Dipendente accusato di furto: le videoregistrazioni hanno valore probatorio

La Corte di Cassazione, Sezione penale V, con sentenza 28 settembre 2015, n.39206, ha statuito che è legittimo utilizzare nel processo penale le registrazioni effettuate dalla videocamera di sorveglianza posta dal datore di lavoro all’interno dei locali aziendali, anche nel caso in cui l’imputato sia un dipendente accusato di furto.
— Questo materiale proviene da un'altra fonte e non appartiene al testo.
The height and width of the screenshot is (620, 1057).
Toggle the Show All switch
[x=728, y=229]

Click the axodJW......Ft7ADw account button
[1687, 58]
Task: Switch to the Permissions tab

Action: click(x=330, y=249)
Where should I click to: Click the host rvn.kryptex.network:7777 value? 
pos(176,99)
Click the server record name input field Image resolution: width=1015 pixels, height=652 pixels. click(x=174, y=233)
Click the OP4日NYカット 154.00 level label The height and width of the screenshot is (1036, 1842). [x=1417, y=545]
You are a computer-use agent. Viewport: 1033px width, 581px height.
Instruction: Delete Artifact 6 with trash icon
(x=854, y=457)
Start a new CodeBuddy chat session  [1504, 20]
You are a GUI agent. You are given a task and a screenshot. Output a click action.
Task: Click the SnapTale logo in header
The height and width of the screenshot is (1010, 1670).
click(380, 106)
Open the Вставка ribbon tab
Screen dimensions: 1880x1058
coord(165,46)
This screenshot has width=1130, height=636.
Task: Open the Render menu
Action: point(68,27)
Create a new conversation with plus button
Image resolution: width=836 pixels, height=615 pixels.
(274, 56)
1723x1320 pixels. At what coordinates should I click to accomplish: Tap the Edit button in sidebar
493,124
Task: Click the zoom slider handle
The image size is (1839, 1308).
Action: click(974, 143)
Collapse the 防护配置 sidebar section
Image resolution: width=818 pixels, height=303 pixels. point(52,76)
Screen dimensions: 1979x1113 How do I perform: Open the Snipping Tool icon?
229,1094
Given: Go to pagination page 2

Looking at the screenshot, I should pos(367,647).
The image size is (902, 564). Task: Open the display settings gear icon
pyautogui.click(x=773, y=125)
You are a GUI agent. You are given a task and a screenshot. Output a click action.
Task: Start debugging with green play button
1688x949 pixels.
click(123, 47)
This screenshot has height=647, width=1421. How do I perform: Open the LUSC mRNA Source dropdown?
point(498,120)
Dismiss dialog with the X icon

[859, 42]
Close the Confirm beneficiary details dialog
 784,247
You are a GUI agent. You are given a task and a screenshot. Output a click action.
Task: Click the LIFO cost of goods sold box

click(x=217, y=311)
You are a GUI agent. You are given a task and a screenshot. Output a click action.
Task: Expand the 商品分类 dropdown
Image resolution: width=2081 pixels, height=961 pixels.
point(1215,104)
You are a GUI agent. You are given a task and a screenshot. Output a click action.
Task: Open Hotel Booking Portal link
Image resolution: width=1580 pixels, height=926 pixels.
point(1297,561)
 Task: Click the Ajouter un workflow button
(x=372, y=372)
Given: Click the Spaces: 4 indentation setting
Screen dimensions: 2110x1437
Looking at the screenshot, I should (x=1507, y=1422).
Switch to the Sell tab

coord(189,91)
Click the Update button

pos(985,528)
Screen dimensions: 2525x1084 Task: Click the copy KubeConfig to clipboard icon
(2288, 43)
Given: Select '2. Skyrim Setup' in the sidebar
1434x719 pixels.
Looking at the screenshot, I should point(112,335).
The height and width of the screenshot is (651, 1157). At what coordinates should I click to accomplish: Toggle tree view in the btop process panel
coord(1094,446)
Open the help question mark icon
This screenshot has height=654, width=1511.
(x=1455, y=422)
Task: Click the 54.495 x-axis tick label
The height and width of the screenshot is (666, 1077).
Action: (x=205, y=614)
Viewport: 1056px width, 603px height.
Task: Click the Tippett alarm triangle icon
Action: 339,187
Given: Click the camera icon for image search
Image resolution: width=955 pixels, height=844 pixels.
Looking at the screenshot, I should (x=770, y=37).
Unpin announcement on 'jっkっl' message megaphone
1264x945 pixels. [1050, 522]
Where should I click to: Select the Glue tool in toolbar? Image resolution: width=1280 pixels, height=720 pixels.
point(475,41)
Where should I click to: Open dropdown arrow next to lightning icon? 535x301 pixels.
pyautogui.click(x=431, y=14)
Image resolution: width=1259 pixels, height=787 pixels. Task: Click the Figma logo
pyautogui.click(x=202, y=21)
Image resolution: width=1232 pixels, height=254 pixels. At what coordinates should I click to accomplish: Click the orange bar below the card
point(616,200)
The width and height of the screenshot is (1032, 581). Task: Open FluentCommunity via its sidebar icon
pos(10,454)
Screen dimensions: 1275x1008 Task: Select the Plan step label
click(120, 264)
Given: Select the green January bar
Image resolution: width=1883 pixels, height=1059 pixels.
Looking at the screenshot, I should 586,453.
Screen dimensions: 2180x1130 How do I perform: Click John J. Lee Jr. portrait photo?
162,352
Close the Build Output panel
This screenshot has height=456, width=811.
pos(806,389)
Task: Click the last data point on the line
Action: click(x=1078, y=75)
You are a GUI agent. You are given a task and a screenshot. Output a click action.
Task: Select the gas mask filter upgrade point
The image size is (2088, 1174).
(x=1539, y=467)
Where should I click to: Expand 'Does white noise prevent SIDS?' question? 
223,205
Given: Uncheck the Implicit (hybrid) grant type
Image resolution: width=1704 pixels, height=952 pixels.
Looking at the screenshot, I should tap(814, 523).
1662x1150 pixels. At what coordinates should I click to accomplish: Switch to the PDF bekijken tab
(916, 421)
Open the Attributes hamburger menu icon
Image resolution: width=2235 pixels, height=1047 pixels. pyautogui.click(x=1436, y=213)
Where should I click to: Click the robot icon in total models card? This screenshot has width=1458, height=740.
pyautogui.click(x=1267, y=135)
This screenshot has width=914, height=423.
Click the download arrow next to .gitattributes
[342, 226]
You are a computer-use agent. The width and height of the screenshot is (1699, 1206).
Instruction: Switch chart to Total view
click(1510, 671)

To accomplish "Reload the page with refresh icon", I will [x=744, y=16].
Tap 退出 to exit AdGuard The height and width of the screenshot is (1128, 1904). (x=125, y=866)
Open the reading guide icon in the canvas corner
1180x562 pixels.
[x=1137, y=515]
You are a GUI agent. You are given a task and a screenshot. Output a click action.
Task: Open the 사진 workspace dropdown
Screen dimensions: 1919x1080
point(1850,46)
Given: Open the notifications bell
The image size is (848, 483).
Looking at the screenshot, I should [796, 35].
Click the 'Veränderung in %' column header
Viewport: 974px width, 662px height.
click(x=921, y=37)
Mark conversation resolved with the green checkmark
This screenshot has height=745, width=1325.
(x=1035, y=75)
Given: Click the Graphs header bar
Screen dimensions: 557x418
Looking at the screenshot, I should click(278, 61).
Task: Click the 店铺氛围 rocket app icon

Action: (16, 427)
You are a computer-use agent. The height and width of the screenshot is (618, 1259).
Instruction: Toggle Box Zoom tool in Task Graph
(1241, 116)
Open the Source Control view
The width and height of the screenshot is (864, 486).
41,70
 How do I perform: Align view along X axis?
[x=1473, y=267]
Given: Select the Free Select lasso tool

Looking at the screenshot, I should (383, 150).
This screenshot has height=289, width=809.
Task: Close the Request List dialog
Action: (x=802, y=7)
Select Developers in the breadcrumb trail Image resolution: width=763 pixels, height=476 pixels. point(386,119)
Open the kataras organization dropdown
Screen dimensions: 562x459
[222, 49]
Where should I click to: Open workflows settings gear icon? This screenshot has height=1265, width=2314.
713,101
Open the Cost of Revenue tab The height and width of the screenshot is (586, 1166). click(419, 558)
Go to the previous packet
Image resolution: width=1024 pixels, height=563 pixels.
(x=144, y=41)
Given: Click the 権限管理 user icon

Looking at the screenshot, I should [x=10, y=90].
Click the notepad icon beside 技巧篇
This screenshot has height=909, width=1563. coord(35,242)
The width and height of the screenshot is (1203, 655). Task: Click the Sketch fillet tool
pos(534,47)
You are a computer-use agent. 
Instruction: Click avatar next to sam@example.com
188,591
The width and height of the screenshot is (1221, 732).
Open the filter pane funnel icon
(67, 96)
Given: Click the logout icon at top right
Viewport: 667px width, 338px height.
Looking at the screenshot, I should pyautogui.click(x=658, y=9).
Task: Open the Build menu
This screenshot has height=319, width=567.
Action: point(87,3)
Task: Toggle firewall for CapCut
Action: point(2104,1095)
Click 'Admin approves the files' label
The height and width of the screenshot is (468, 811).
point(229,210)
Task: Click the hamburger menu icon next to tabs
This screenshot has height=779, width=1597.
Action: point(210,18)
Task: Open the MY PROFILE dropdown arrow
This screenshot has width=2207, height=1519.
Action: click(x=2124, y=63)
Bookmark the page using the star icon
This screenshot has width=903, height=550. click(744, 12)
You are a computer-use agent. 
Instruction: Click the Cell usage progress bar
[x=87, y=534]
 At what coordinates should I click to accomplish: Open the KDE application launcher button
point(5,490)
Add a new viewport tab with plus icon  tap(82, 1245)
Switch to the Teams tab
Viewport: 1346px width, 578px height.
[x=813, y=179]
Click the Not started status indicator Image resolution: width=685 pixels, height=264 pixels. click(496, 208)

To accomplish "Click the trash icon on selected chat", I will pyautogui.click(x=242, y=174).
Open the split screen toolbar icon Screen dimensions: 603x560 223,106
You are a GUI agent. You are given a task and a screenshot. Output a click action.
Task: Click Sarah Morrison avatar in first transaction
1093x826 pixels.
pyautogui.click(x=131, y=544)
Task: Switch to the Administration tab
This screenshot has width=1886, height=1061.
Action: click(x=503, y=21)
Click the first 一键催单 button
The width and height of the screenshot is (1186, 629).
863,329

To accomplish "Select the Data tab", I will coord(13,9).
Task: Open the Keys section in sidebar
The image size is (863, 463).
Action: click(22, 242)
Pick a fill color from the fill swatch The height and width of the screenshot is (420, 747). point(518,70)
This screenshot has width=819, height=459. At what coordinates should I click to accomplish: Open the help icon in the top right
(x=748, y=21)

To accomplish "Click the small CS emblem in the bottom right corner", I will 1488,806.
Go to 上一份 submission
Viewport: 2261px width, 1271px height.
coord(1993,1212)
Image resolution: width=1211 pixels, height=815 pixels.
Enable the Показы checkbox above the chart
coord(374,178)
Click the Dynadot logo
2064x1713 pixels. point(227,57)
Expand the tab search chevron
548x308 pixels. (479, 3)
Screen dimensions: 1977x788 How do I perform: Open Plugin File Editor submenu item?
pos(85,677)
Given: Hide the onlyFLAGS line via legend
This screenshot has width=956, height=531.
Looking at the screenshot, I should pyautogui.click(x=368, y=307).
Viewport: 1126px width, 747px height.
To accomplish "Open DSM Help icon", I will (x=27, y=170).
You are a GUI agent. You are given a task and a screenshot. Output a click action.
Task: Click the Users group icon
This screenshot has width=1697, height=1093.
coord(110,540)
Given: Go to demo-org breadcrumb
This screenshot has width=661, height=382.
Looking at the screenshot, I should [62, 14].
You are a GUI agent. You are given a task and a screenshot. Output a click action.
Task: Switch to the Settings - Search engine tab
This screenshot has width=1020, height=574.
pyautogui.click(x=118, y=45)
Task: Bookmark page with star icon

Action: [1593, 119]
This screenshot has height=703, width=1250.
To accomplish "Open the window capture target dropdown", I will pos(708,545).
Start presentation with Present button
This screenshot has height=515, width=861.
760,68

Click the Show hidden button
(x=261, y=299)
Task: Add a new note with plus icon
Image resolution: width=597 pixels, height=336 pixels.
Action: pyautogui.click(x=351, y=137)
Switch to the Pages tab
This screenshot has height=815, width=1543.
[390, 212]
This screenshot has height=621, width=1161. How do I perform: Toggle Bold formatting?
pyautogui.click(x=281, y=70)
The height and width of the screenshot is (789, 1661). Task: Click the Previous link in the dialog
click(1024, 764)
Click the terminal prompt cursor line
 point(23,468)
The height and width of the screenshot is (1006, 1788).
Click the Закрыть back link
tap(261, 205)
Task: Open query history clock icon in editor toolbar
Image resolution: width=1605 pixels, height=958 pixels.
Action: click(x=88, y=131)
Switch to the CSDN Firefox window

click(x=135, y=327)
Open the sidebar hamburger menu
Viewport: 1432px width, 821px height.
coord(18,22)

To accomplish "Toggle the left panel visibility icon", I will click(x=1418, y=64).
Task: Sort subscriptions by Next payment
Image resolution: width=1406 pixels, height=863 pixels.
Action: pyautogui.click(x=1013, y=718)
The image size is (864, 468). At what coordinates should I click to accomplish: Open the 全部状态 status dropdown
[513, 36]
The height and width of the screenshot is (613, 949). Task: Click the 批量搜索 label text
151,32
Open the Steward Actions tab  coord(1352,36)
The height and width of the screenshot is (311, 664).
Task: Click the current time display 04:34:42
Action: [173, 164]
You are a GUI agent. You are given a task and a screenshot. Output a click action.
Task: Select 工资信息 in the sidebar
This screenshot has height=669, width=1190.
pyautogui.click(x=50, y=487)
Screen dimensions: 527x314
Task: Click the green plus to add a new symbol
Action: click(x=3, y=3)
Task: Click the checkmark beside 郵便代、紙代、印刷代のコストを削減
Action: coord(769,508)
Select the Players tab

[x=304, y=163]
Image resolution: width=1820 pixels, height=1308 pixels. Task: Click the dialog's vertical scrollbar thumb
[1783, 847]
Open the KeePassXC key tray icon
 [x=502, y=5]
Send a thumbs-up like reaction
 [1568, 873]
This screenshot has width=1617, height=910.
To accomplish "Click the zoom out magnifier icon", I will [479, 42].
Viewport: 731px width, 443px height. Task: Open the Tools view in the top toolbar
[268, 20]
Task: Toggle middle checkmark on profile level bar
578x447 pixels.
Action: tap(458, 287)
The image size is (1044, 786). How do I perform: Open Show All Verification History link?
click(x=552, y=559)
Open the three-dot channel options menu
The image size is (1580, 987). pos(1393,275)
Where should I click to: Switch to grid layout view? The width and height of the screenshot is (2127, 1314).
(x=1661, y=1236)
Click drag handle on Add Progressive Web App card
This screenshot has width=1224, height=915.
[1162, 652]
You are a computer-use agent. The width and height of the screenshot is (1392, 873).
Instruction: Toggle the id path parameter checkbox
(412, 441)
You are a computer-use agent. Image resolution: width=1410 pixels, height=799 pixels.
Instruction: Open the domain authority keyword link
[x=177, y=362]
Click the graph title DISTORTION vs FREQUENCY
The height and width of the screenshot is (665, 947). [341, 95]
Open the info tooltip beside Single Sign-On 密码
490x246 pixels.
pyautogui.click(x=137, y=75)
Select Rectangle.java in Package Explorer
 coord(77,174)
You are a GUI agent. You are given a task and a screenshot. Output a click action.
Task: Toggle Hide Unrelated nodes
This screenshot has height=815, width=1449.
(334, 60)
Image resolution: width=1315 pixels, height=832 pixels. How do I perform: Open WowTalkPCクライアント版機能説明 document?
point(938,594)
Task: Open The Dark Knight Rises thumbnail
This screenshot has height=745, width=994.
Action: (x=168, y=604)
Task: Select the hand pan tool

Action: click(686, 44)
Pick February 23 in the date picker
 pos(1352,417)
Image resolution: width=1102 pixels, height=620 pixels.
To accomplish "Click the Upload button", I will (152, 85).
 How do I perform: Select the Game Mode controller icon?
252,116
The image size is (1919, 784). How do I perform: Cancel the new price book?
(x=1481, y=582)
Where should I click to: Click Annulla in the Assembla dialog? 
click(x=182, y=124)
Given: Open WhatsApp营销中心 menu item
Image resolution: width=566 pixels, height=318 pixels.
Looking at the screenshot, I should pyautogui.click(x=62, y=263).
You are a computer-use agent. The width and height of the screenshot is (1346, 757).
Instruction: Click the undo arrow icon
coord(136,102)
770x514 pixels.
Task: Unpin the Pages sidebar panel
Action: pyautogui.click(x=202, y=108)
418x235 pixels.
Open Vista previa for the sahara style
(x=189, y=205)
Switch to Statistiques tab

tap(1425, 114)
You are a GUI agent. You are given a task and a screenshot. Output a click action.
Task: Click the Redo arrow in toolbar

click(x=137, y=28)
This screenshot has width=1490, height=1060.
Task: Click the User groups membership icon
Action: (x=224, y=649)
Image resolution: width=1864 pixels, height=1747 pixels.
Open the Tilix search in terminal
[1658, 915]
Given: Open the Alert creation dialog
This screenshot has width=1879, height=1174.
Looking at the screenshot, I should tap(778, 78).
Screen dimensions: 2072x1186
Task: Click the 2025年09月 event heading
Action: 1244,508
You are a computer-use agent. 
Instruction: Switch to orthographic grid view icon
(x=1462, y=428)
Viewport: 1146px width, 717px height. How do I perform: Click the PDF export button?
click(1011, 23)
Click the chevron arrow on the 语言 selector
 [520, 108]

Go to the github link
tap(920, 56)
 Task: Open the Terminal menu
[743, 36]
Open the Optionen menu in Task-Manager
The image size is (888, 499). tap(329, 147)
Tali registrazioni hanno pieno e legittimo valore probatorio e non violano né l’art.4 St.Lav. né la normativa a tutela della privacy (D.Lgs. n.196/03), in quanto la Società ha il potere di esercitare un controllo a beneficio del patrimonio aziendale messo a rischio da possibili condotte infedeli dei propri dipendenti.

Le norme dello Statuto dei Lavoratori, infatti, tutelano la riservatezza del lavoratore, ma non escludono né la possibilità dei controlli difensivi del patrimonio aziendali né il loro valore probatorio.

La Cassazione penale ha confermato l’utilizzabilità delle registrazioni effettuate dalle telecamere interne della farmacia in cui lavorava l’imputata, accusata di aver rubato dei farmaci e denunciata dallo stesso datore di lavoro per furto.